-- GIVEN PROBLEM --
Copy the items word for word, from the very first line through the line that contains "click(x=30, y=417)". Leave the pictures out.

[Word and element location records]
-- Begin --
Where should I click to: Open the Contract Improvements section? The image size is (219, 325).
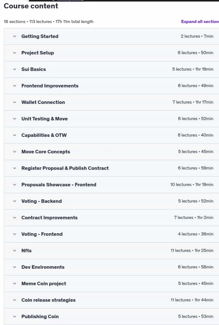(x=49, y=218)
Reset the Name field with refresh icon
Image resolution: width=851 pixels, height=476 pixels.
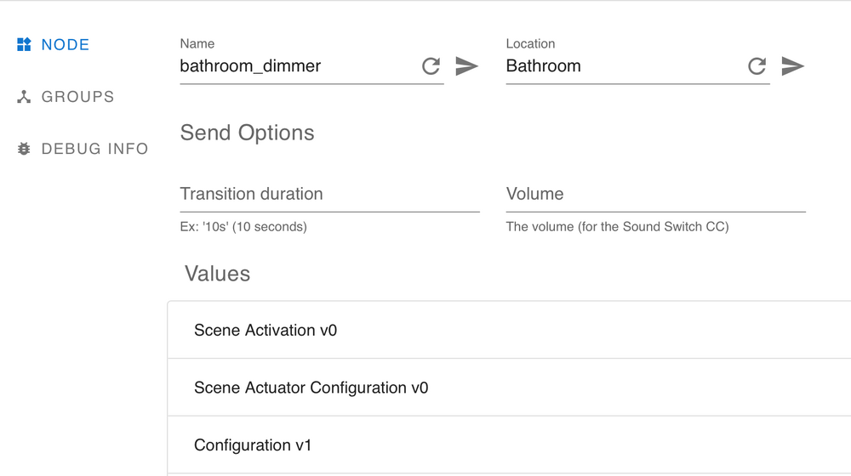click(x=431, y=66)
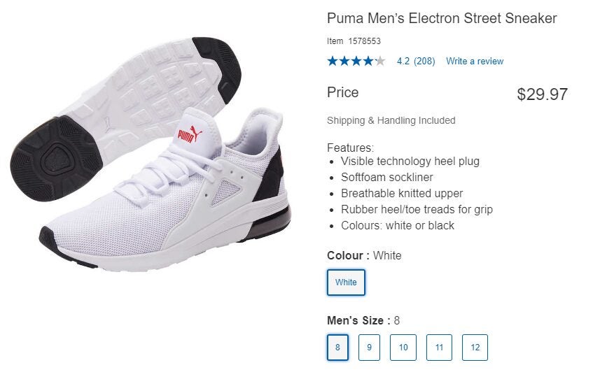Click the black heel of the upturned sole
The image size is (614, 379).
click(x=57, y=159)
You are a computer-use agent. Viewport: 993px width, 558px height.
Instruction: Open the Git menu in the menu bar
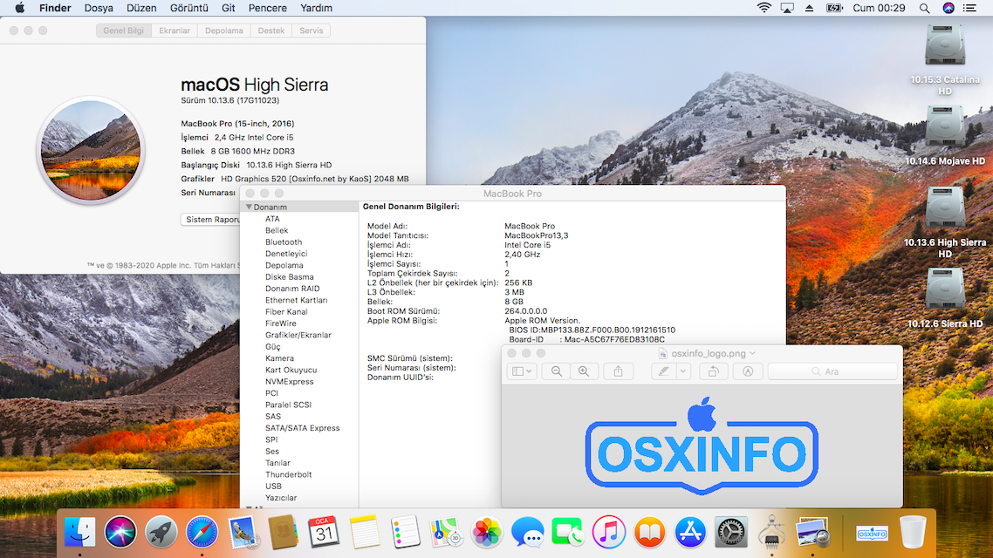point(228,8)
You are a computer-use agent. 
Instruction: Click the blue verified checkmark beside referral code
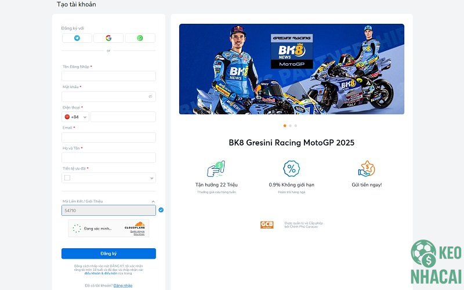coord(161,210)
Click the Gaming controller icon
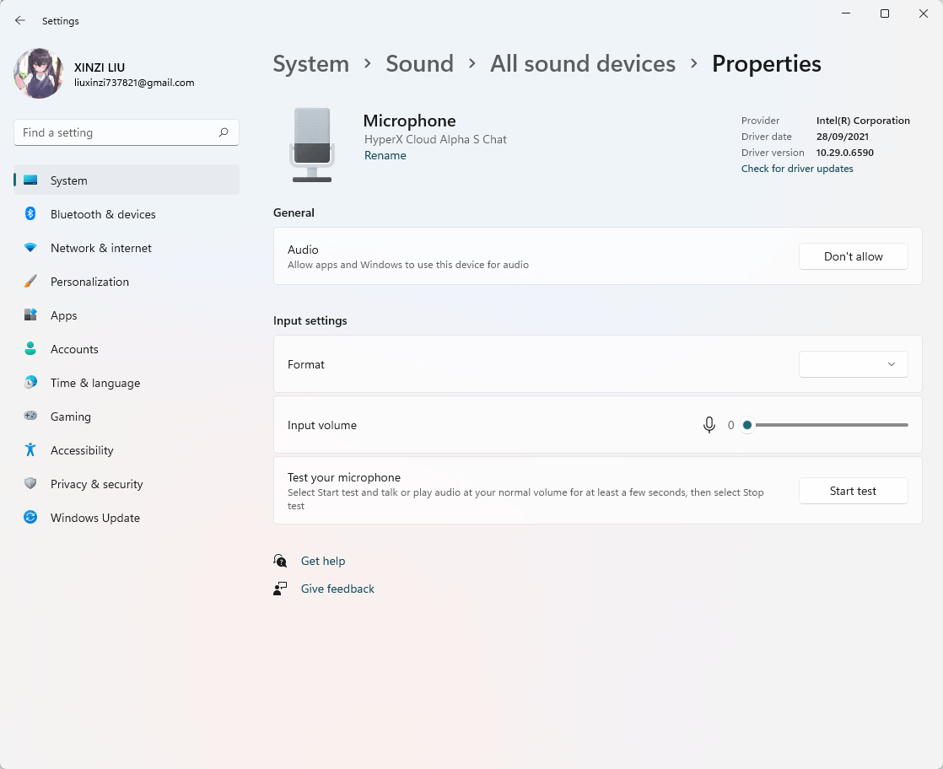 click(x=30, y=417)
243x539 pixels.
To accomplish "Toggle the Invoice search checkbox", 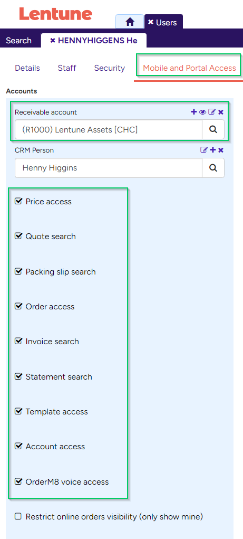I will pyautogui.click(x=18, y=341).
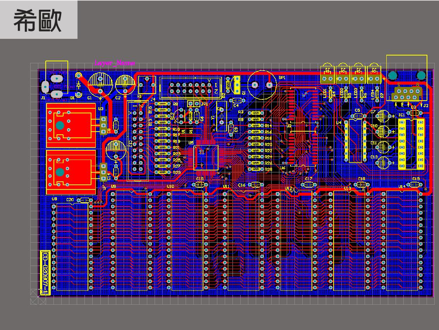The image size is (439, 330).
Task: Click the U14 chip at bottom right
Action: coord(402,241)
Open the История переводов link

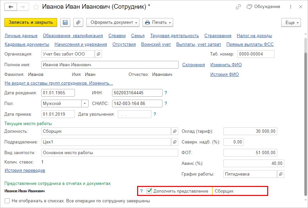pyautogui.click(x=25, y=170)
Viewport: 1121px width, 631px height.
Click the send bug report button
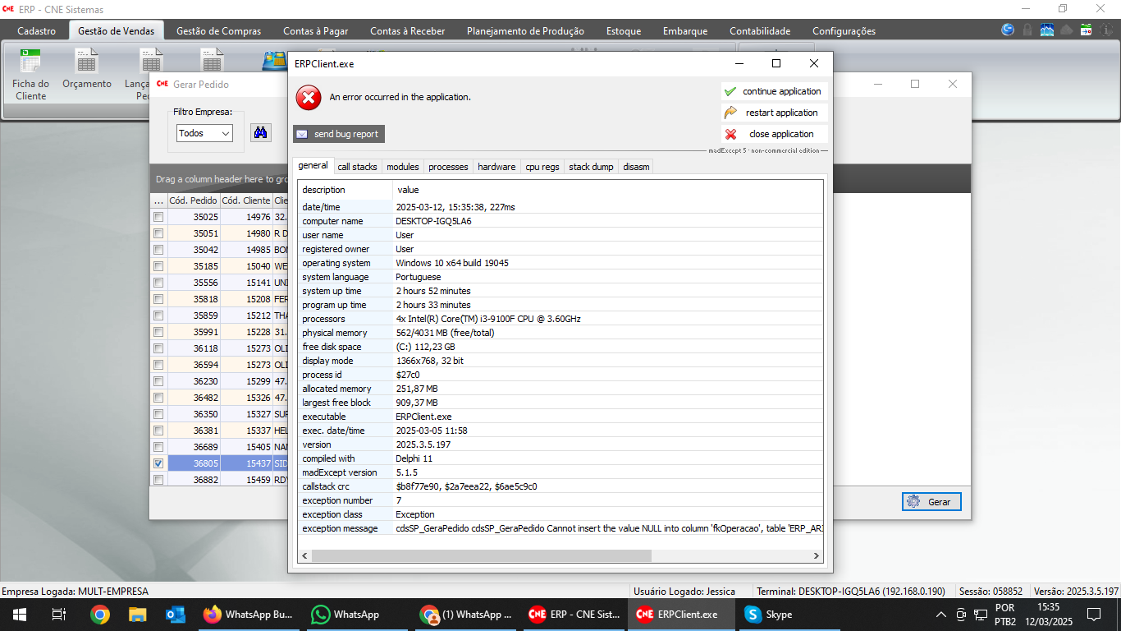click(338, 134)
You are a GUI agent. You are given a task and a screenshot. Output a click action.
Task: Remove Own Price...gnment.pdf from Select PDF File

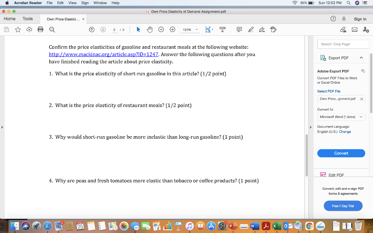click(361, 98)
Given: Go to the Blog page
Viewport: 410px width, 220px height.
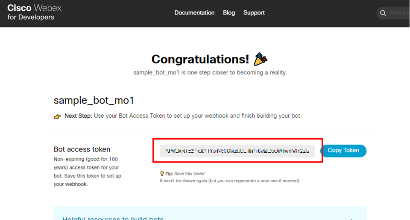Looking at the screenshot, I should coord(229,13).
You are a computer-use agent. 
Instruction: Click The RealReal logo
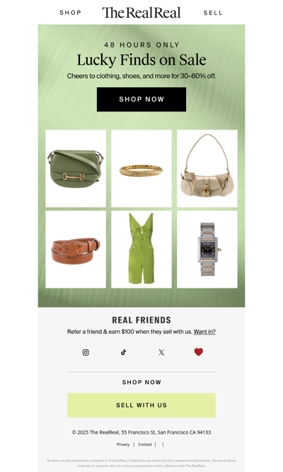142,13
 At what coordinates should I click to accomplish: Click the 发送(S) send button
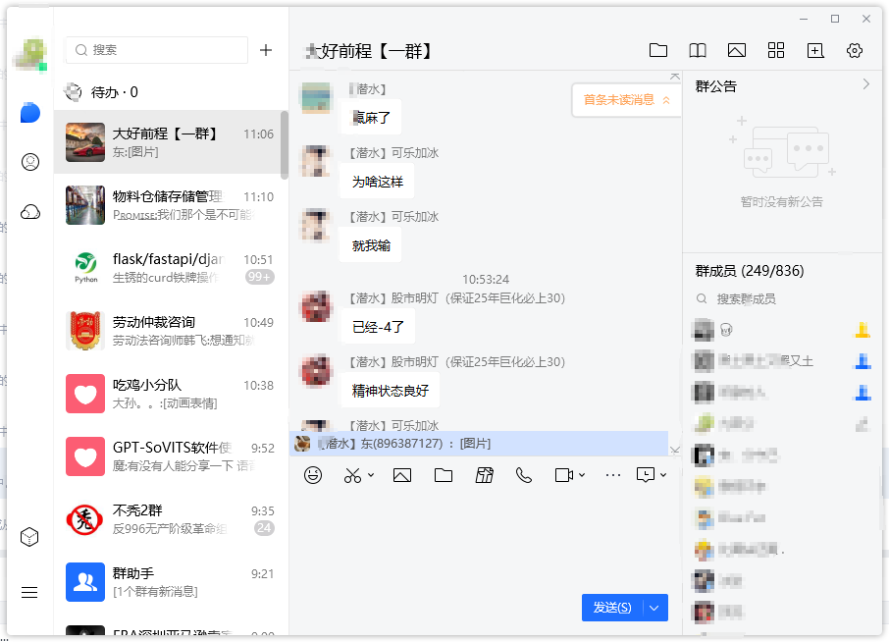click(612, 608)
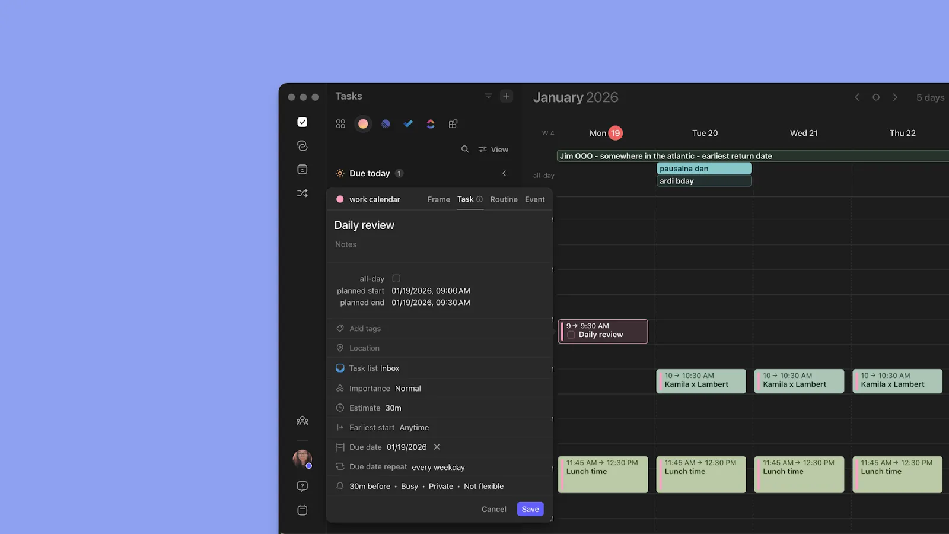Check off the Daily review event on calendar
The width and height of the screenshot is (949, 534).
(x=570, y=335)
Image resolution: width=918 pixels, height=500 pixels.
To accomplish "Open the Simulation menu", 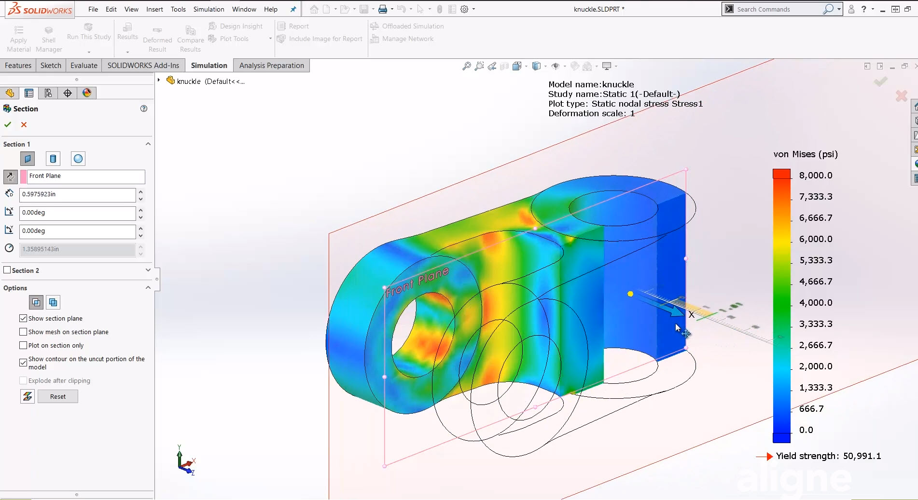I will pos(208,9).
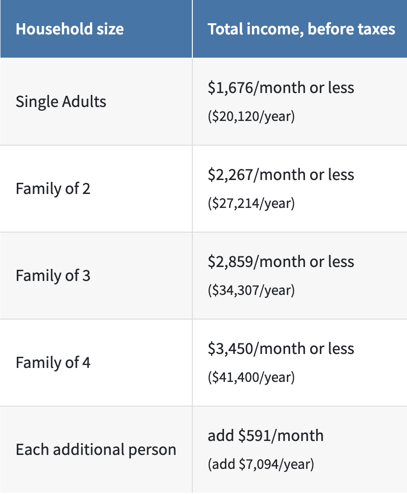Click the $2,267/month or less value
This screenshot has width=407, height=494.
[x=281, y=174]
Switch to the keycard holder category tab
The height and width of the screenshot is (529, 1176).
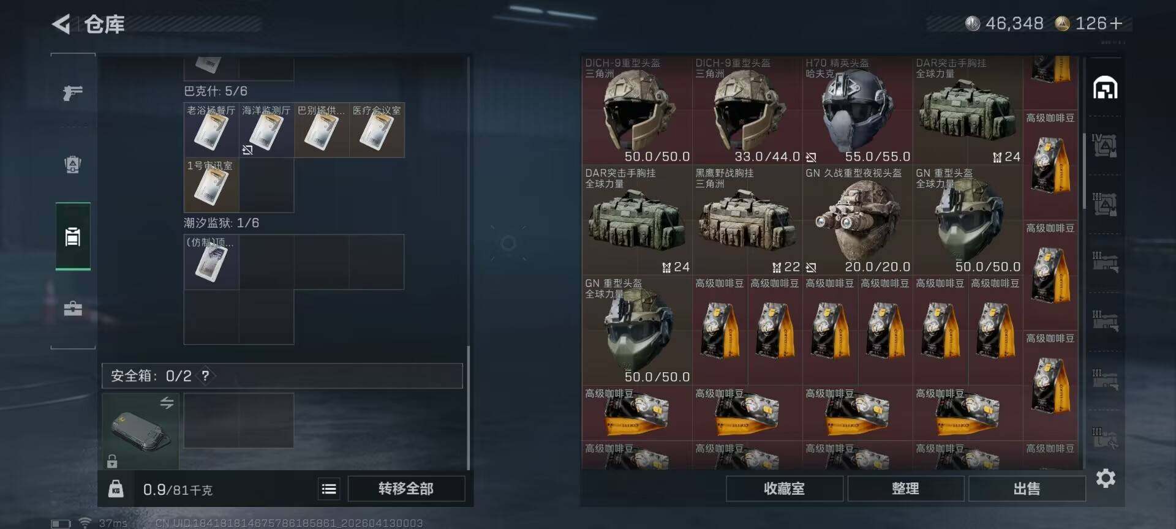click(73, 236)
-- End --
-- EXERCISE SOLUTION --
Where should I click to: Open the Contract Improvements section? The image size is (219, 325).
(x=49, y=218)
Reset the Name field with refresh icon
Image resolution: width=851 pixels, height=476 pixels.
click(x=431, y=66)
Click the black heel of the upturned sole
The image size is (614, 379).
click(x=57, y=159)
You are a computer-use agent. Viewport: 993px width, 558px height.
Instruction: Open the Git menu in the menu bar
point(228,8)
You are a computer-use agent. 
Instruction: Click the blue verified checkmark beside referral code
coord(161,210)
Click the Gaming controller icon
 click(x=30, y=417)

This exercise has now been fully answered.